PreSonus Blog

Easy Atmos: Grab Headphones, Mix, Have Fun!

Everyone talks about the importance of Dolby® Atmos for post-production, but the implications go further than that. Atmos really does change how you create and experience music. I’d almost compare it to the switch from mono to stereo.

This blog post is about the simplest, quickest way I’ve found to start exploring the 5.1 format with Atmos: remix one of your pre-Version 6.5 songs for headphones, using Atmos’s immersive panning options and binaural rendering. (Note: Save the song you want to remix to a new folder, and work with the copy. Then if you hit Save accidentally, you won’t overwrite the original song.)

1. Open your pre-6.5 song in Studio One. It will look like it did in previous versions.

2. Choose Song > Spatial Audio. In the Spatial Audio tab under General, for Mode select Dolby Atmos. For Bed Format and Output Format, choose 5.1 (fig. 1). If you’re not familiar with the concept of a Bed, see last week’s blog post. Although you’re locked into choosing 48.0 or 96.0 kHz as the sample rate, Studio One will convert your song automatically if it was done at a different sample rate.

Figure 1: Song Setup for Spatial Audio.

3. Click Apply.

4. Under Audio I/O Setup, Outputs tab, select 5.1 for the Main output (fig. 2).

Figure 2: Audio I/O Setup for experimenting with Atmos.

5. Click Apply and OK.

6. Open the Console (F3). Your panpots have now been promoted to Surround Panners. (Regarding Sends and Surround Panning, please see the note at the end.)

7. In the Renderer section at the Console’s right-hand side, choose 5.1 for the Bed Format, and Binaural for the Output. Remember, you’ll need to do all your monitoring on headphones. To avoid blasting your ears, I highly recommend turning down the Renderer’s level, and then bringing it up to a comfortable listening level during playback.

Figure 3: The Renderer section produces the binaural output for monitoring over headphones.

8. Start playback. It won’t sound exactly like the mix did previously, but that’s the point—now you can remix it for Atmos.

Of course, this is just a start. All we’re doing is setting up a sandbox so you can play with this shiny new Atmos toy in Studio One. Start your experiments with panning. Double-click on a Surround Panner to open it. You can change the width of the stereo field, its position, and whether the sound is close to the listener or further away.
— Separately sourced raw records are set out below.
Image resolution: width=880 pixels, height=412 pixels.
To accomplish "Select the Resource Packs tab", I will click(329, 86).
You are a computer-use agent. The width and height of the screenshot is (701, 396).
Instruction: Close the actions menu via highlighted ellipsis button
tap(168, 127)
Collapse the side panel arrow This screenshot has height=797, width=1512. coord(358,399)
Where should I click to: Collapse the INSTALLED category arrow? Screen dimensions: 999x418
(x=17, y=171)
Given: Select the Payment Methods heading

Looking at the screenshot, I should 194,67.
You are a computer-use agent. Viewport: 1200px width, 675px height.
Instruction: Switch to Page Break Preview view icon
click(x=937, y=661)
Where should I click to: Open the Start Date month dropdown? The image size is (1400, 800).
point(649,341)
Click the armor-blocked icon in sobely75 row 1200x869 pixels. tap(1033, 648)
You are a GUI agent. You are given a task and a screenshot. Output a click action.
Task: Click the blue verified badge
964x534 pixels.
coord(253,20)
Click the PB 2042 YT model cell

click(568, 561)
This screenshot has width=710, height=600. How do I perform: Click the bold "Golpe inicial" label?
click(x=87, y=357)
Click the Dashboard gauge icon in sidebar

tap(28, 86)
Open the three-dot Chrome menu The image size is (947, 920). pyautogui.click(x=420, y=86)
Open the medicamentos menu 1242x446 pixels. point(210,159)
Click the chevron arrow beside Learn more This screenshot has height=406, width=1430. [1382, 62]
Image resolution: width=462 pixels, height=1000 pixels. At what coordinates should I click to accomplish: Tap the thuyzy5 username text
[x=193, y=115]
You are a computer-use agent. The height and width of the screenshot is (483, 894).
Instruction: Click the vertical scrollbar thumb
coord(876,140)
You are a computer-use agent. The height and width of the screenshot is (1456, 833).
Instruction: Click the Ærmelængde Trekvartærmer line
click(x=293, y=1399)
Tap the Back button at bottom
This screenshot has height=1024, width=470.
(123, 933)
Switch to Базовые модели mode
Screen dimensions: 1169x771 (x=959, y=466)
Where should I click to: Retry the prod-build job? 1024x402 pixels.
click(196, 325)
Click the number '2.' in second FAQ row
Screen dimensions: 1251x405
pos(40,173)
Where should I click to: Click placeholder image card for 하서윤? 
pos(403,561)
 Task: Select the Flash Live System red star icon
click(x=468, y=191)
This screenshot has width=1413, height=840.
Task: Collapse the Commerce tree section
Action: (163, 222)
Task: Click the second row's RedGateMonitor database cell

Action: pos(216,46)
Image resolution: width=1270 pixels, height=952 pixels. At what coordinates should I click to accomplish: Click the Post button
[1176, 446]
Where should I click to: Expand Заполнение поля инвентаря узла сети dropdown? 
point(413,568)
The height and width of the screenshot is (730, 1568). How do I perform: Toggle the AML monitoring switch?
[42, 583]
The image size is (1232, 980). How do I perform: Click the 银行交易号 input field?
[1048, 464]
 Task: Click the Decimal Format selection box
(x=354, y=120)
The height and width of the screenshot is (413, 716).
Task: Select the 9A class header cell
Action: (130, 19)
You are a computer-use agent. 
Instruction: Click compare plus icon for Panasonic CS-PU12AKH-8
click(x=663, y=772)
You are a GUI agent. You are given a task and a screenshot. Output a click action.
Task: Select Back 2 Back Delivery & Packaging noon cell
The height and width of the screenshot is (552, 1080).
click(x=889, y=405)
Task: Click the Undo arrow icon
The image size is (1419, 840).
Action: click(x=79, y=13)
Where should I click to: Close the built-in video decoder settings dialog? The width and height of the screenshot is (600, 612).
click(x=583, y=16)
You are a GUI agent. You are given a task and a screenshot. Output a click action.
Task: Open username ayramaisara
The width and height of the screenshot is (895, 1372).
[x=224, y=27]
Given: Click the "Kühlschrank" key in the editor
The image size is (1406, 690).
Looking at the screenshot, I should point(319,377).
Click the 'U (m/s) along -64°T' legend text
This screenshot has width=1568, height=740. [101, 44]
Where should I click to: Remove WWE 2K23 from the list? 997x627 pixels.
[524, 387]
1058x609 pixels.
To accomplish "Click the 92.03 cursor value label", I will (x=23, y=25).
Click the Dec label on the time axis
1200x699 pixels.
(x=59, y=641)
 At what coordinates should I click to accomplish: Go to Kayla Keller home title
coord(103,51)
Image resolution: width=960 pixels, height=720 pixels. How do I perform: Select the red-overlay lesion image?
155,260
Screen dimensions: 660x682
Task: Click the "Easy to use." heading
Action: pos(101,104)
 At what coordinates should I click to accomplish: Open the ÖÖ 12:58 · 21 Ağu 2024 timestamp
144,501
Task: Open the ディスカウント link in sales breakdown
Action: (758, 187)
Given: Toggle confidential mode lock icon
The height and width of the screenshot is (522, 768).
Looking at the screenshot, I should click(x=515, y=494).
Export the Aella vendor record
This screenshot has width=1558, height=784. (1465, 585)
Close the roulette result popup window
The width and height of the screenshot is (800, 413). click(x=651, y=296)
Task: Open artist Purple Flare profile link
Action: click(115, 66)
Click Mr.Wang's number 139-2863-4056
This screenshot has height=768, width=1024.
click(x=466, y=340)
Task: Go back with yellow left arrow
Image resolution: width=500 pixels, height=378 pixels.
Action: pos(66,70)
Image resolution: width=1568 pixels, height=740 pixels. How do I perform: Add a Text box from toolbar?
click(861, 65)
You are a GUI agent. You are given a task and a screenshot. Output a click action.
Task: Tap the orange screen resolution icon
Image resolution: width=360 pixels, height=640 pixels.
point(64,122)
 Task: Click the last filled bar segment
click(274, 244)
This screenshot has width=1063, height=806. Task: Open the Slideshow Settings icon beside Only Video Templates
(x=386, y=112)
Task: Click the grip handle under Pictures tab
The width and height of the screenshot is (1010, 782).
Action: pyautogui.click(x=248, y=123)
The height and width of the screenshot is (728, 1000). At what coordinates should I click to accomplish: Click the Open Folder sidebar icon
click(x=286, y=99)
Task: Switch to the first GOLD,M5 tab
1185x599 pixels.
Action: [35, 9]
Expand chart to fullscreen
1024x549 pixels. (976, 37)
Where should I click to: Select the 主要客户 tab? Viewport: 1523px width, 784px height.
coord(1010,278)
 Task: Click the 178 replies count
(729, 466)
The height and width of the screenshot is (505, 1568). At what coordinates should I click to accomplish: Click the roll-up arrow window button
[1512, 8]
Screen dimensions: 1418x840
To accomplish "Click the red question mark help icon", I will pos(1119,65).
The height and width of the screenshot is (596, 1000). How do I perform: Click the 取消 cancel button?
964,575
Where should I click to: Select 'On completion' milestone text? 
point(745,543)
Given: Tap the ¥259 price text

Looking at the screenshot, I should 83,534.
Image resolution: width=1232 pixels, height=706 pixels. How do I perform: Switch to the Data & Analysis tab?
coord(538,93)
And yes, it’s all automatable. Choose Disable Center (which is more about dialog placement for movies, so we don’t need it). Also, LFE isn’t all that necessary for most music, unless one of your instruments is an explosion.

Right-click on a panpot, and you can replace the Surround Panner with a Spatial Object Panner, which places the sound anywhere in an immersive space that also emulates height. But we’re getting ahead of ourselves…for now, just have a good time playing around, and we’ll get deeper into how to actually mix with Atmos from an artistic/musical standpoint in later blog posts. Who knows? You might enjoy the process enough to set up a speaker-based surround system, and be seduced by the full impact of Atmos mixing.

About Sends

To have Surround panners for Sends, the Bus they go to needs to be configured for Surround. Do this by selecting 5.1 from the drop-down menu in the field below the Mute and Solo buttons (fig. 4).

Figure 4: Where to choose the bus Speaker Configuration.

Note that Bus Channels, FX Channels, Aux Channels, and Send panpots can’t be Spatial Object Panners, only Surround Panners.